----- INFORMATION PROVIDED

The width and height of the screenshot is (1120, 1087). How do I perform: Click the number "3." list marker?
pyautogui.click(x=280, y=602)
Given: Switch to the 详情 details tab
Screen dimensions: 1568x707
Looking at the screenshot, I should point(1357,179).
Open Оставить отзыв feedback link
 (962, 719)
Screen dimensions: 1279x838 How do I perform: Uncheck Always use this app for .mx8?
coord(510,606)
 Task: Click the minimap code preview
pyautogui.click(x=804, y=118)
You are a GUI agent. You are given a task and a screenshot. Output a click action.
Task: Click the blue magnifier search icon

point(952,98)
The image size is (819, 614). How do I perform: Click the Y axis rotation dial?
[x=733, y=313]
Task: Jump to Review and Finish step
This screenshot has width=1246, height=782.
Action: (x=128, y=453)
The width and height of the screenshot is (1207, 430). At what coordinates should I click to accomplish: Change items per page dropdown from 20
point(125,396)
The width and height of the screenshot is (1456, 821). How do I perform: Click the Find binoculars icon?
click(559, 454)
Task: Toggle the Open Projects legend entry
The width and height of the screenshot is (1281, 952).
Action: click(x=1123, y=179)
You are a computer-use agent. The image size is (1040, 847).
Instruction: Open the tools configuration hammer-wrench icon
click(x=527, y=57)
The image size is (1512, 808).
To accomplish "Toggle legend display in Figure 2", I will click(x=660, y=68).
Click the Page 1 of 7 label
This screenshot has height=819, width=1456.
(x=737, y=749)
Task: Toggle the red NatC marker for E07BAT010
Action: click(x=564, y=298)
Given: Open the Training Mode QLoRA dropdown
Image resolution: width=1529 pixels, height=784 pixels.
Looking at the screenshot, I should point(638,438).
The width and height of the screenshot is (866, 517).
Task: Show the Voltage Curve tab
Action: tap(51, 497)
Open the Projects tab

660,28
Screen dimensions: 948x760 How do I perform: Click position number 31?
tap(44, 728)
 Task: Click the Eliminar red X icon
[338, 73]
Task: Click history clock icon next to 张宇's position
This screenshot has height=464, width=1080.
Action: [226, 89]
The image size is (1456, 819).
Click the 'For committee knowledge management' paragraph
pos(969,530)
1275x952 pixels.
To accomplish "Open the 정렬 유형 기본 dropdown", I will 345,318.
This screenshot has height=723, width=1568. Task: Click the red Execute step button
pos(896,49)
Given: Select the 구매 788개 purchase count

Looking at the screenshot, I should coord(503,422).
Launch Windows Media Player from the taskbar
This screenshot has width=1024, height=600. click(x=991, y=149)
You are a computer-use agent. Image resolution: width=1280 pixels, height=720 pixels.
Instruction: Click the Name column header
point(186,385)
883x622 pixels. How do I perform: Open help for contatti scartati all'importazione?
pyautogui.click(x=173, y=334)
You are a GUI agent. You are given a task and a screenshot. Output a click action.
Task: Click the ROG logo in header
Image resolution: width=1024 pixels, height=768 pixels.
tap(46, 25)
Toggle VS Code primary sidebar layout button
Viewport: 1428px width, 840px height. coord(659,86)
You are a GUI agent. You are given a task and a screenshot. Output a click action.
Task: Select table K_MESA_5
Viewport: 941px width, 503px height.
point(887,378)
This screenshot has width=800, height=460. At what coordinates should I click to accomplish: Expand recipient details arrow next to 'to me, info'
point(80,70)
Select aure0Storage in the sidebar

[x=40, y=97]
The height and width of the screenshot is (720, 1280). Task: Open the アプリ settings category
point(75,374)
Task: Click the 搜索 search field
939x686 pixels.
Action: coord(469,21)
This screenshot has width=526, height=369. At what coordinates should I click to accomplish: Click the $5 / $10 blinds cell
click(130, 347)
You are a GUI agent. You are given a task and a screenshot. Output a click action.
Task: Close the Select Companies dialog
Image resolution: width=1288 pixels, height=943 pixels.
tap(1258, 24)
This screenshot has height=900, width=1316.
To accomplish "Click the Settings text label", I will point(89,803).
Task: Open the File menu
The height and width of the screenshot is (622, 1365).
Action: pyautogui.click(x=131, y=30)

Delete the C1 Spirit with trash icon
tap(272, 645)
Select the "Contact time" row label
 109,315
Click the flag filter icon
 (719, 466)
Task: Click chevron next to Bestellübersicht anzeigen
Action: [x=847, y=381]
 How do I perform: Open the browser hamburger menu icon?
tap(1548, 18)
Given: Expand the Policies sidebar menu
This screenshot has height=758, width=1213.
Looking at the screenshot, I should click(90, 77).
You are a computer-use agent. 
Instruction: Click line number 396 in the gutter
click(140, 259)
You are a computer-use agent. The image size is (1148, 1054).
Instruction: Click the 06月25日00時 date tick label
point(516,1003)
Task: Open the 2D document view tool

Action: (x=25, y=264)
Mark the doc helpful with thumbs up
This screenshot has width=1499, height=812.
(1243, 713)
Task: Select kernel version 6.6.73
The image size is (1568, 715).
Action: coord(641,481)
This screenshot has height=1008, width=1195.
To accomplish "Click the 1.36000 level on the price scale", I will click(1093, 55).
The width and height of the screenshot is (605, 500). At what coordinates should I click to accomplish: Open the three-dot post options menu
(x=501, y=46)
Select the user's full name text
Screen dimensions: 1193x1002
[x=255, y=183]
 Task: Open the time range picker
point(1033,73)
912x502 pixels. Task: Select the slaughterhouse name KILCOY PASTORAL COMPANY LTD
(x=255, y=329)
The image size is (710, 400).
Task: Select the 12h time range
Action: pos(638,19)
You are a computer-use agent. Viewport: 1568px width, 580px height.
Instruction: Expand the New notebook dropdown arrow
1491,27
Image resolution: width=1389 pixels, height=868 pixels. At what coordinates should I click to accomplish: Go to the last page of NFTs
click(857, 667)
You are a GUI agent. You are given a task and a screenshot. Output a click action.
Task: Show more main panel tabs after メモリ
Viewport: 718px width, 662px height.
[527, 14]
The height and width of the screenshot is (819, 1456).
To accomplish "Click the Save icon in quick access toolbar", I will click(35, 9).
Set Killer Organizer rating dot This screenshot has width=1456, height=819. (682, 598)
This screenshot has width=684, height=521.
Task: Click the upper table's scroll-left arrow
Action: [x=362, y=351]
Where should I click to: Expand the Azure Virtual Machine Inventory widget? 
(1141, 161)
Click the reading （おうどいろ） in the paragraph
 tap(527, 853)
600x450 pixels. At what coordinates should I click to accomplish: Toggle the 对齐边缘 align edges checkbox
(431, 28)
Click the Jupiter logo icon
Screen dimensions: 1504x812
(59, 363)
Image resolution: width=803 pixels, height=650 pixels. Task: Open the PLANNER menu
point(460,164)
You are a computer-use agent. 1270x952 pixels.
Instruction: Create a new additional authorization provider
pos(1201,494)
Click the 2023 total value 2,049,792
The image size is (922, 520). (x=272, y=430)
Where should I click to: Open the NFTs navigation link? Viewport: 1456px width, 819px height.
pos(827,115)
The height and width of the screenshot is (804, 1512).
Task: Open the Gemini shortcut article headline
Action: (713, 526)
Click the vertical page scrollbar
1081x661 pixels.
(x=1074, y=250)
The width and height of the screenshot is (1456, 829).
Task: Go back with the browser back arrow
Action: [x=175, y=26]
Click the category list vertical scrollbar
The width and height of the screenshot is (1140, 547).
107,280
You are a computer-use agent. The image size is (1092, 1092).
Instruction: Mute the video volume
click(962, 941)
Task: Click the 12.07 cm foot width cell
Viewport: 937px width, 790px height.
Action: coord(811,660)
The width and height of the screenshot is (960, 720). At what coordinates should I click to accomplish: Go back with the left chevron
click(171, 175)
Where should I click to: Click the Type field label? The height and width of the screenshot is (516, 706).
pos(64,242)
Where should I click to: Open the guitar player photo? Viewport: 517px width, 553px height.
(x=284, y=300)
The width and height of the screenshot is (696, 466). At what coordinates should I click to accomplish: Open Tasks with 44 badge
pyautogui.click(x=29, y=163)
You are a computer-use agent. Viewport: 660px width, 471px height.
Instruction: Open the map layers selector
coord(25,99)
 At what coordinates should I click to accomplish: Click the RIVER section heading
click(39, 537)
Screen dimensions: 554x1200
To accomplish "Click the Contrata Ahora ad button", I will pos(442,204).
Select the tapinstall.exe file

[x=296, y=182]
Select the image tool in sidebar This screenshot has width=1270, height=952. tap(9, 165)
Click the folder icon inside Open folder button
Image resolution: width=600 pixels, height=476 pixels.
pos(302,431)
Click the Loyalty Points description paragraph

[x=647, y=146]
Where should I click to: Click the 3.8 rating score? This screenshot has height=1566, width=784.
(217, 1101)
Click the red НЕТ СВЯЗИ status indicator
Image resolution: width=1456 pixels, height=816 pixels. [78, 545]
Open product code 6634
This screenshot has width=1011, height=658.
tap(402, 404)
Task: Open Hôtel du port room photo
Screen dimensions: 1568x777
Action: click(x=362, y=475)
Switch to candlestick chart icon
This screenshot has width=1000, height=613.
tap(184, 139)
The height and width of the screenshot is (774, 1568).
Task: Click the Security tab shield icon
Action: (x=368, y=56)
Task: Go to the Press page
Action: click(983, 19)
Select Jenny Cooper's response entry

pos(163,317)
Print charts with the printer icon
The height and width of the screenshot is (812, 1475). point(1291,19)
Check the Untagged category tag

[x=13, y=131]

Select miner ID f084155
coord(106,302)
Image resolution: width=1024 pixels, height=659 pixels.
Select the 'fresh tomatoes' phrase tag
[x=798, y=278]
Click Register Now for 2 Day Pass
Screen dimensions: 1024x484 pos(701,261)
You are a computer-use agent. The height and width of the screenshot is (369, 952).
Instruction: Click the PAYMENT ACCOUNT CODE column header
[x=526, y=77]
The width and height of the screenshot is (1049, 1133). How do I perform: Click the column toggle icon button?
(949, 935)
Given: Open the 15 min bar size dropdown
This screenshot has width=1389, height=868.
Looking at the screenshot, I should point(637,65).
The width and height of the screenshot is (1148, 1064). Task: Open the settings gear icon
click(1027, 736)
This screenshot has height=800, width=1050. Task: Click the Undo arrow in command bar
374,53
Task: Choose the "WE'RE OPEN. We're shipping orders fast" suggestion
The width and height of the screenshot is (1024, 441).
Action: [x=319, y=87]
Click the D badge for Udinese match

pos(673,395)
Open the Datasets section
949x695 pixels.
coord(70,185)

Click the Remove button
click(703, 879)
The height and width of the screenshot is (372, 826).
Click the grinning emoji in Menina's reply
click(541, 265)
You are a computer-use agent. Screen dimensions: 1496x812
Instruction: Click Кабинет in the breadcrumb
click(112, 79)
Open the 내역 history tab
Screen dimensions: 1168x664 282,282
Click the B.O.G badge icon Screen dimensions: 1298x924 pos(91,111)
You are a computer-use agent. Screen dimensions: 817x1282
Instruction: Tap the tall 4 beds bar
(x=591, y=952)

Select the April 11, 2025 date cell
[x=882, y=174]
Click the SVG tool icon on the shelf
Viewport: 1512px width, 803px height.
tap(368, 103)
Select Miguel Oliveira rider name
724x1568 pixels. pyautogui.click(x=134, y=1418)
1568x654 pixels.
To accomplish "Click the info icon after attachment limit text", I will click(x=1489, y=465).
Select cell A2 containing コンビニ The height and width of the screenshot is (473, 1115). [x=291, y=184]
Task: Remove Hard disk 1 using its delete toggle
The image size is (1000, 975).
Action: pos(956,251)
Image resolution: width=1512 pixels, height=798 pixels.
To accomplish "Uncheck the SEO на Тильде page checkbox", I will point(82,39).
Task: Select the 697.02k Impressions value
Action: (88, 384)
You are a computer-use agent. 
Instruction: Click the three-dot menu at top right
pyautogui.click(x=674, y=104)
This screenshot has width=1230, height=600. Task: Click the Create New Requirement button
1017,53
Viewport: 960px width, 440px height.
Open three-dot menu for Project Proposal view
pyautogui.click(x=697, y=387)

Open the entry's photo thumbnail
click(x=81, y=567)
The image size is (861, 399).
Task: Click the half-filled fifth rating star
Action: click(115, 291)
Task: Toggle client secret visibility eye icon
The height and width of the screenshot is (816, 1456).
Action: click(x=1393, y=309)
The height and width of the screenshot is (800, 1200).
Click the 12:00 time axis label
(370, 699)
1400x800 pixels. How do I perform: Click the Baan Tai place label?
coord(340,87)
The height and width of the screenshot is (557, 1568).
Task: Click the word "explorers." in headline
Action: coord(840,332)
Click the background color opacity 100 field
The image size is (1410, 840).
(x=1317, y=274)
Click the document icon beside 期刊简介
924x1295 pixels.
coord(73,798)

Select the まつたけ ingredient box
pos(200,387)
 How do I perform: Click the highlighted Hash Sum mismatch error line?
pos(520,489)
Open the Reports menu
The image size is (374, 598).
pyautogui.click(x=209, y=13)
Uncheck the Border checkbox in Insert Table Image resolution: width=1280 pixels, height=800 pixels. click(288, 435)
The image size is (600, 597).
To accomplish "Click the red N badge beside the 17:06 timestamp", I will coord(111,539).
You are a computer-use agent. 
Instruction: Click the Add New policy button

----------

__WHAT YOU HAVE TO DO__
Reproduce the rows exactly, beginning with the line that contains "This screenshot has height=1008, width=1195." and stopping after the line that contains "The image size is (922, 520). (x=272, y=430)".

__TASK SOLUTION__
This screenshot has height=1008, width=1195.
To accomplish "Click the 1.36000 level on the price scale", I will click(1093, 55).
The width and height of the screenshot is (605, 500). At what coordinates should I click to accomplish: Open the three-dot post options menu
(x=501, y=46)
Select the user's full name text
Screen dimensions: 1193x1002
[x=255, y=183]
 Task: Open the time range picker
point(1033,73)
912x502 pixels. Task: Select the slaughterhouse name KILCOY PASTORAL COMPANY LTD
(x=255, y=329)
The image size is (710, 400).
Task: Select the 12h time range
Action: pos(638,19)
You are a computer-use agent. Viewport: 1568px width, 580px height.
Instruction: Expand the New notebook dropdown arrow
1491,27
Image resolution: width=1389 pixels, height=868 pixels. At what coordinates should I click to accomplish: Go to the last page of NFTs
click(857, 667)
You are a GUI agent. You are given a task and a screenshot. Output a click action.
Task: Show more main panel tabs after メモリ
Viewport: 718px width, 662px height.
[527, 14]
The height and width of the screenshot is (819, 1456).
To accomplish "Click the Save icon in quick access toolbar", I will click(35, 9).
Set Killer Organizer rating dot This screenshot has width=1456, height=819. (682, 598)
This screenshot has width=684, height=521.
Task: Click the upper table's scroll-left arrow
Action: [x=362, y=351]
Where should I click to: Expand the Azure Virtual Machine Inventory widget? 
(1141, 161)
Click the reading （おうどいろ） in the paragraph
 tap(527, 853)
600x450 pixels. At what coordinates should I click to accomplish: Toggle the 对齐边缘 align edges checkbox
(431, 28)
Click the Jupiter logo icon
Screen dimensions: 1504x812
(59, 363)
Image resolution: width=803 pixels, height=650 pixels. Task: Open the PLANNER menu
point(460,164)
You are a computer-use agent. 1270x952 pixels.
Instruction: Create a new additional authorization provider
pos(1201,494)
Click the 2023 total value 2,049,792
The image size is (922, 520). (x=272, y=430)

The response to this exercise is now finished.